#### AIM OF THE TASK:
From the listing below, copy only the lines running from the line that contains "How do I perform: Click 三倍做多纳指ETF-ProShares" to the line that contains "Given: Switch to the Layout tab", both included.

#### RECORDED INFORMATION:
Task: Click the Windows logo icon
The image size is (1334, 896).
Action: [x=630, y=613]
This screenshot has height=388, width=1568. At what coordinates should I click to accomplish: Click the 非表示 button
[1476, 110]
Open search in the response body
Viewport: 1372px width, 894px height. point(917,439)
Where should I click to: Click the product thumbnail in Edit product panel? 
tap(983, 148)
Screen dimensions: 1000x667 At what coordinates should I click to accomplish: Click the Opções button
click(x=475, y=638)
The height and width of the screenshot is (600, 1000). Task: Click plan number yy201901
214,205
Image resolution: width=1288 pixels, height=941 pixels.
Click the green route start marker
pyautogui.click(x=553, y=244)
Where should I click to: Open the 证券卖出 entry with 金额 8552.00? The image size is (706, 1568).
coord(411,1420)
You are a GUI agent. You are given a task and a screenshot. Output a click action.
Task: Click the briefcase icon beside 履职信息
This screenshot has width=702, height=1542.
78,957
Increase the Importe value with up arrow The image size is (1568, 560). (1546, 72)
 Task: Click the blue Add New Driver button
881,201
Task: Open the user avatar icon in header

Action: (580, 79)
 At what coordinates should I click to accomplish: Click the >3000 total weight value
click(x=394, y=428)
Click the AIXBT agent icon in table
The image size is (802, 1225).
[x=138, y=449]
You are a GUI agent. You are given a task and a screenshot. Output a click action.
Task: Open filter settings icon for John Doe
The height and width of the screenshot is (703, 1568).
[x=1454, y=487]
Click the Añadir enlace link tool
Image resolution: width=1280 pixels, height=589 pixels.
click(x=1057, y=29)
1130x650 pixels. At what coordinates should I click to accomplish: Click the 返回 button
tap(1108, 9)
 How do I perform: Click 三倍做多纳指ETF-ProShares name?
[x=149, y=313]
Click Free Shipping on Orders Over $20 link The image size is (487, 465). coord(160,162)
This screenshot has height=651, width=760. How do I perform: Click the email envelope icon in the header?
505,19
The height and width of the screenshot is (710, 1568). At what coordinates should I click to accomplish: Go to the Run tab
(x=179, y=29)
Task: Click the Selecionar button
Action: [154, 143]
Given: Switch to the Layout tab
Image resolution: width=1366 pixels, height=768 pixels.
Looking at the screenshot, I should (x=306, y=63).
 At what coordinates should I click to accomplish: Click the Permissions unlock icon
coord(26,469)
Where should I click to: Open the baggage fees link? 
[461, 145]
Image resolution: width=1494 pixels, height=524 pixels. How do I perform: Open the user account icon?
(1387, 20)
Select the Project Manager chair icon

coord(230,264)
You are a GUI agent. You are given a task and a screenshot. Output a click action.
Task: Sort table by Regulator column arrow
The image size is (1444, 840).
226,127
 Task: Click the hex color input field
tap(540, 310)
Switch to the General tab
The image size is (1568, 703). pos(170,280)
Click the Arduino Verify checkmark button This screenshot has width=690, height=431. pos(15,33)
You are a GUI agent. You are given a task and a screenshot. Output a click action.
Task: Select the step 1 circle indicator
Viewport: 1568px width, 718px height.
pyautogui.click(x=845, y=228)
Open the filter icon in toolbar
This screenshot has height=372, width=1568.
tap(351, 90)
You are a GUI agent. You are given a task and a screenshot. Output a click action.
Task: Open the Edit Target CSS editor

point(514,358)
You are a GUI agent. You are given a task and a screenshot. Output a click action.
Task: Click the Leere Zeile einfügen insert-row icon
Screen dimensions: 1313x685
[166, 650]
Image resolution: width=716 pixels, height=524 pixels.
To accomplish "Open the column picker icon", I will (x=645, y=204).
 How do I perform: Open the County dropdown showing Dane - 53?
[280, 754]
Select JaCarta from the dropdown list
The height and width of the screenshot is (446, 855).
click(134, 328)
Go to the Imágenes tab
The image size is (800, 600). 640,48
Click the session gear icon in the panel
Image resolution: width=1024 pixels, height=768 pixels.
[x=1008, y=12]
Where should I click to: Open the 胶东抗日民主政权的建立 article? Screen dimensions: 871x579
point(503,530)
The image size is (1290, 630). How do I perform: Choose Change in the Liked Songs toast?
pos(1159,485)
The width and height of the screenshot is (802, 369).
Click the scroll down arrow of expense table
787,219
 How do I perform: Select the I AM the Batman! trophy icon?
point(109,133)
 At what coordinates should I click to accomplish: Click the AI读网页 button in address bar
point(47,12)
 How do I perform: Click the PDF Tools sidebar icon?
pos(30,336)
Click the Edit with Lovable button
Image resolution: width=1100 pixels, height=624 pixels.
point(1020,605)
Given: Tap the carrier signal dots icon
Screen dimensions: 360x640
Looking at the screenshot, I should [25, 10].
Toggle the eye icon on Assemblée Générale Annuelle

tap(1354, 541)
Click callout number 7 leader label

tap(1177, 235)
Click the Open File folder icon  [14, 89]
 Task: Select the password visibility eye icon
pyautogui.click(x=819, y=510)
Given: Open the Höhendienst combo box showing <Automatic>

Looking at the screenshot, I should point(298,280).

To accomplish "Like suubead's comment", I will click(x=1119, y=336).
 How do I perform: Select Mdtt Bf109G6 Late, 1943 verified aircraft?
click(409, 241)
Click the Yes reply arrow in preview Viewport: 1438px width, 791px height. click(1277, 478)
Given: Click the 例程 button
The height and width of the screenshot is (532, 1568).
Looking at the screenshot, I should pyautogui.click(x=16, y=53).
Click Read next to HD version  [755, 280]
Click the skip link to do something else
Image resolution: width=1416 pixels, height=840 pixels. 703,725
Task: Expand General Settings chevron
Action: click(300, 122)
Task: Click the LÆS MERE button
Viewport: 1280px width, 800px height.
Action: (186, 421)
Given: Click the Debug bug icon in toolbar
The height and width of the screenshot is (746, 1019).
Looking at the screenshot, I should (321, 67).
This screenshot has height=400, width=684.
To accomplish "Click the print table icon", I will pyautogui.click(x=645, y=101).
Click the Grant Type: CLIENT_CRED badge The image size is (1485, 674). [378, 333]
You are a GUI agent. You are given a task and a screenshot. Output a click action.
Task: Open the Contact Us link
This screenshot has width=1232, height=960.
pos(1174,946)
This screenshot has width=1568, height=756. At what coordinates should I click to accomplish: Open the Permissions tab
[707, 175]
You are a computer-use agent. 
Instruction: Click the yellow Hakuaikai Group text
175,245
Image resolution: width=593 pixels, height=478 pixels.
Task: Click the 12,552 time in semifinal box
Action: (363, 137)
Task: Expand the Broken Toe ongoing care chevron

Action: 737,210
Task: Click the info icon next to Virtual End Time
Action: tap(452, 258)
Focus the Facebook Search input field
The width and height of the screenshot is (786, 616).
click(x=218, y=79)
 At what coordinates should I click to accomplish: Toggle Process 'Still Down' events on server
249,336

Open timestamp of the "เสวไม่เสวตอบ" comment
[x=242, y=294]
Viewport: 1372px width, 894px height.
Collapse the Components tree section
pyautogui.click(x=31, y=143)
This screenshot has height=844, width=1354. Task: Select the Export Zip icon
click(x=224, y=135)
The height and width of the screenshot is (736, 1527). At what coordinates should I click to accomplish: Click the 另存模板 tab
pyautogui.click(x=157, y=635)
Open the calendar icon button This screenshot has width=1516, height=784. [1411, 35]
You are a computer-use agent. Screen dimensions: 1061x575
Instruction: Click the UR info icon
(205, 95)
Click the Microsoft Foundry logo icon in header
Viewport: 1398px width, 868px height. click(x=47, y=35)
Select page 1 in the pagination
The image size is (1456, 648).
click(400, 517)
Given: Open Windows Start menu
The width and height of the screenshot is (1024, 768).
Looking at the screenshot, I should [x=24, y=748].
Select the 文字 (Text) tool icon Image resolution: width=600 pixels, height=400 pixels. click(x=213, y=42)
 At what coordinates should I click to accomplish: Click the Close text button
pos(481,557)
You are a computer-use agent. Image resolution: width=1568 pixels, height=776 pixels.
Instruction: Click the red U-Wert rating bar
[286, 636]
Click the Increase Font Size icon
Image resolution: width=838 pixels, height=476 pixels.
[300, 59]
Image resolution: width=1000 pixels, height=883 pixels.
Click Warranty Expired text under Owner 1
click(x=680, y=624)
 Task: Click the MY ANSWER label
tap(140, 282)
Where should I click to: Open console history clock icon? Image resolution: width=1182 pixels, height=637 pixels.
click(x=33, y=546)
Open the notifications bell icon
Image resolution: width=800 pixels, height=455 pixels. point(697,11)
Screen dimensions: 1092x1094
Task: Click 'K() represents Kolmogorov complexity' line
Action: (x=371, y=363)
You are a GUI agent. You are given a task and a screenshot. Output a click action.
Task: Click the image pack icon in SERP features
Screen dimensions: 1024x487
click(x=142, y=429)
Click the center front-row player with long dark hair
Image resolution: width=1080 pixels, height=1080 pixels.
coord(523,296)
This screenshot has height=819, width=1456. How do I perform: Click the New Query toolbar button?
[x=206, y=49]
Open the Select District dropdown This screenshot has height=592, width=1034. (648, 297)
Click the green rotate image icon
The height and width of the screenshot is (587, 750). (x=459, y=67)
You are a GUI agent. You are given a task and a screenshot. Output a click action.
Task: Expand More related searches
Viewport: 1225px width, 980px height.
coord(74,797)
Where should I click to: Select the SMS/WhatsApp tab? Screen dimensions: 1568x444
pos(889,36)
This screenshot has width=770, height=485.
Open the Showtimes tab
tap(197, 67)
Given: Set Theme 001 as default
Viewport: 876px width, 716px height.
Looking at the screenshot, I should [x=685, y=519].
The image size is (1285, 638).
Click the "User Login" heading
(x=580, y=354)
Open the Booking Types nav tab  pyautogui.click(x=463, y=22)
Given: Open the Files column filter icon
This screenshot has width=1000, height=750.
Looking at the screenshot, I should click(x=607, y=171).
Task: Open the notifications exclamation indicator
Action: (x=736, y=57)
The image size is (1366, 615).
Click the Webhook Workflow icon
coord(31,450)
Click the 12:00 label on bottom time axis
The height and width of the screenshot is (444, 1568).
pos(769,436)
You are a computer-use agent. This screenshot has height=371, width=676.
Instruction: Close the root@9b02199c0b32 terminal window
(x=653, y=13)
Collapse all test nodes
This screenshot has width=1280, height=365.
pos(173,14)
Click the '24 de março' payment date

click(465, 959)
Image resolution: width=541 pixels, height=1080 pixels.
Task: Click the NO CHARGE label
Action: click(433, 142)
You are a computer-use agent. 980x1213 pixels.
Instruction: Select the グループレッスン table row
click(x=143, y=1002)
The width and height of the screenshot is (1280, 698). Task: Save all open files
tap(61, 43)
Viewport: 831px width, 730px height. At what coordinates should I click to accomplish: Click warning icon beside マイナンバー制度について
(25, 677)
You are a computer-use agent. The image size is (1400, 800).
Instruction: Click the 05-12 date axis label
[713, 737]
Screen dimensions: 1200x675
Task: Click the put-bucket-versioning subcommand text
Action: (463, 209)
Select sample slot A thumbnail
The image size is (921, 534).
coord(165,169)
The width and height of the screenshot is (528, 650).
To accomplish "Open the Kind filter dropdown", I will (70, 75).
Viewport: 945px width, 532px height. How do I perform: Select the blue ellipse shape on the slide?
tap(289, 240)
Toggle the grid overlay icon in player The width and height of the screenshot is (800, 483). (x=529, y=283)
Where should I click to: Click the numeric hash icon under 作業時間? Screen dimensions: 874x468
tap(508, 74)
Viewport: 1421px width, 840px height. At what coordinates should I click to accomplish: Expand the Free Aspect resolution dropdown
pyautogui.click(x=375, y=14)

#### RESULT:
 How do I perform: Click 三倍做多纳指ETF-ProShares name?
[x=149, y=313]
Click Free Shipping on Orders Over $20 link The image size is (487, 465). coord(160,162)
This screenshot has height=651, width=760. How do I perform: Click the email envelope icon in the header?
505,19
The height and width of the screenshot is (710, 1568). At what coordinates should I click to accomplish: Go to the Run tab
(x=179, y=29)
Task: Click the Selecionar button
Action: [154, 143]
Given: Switch to the Layout tab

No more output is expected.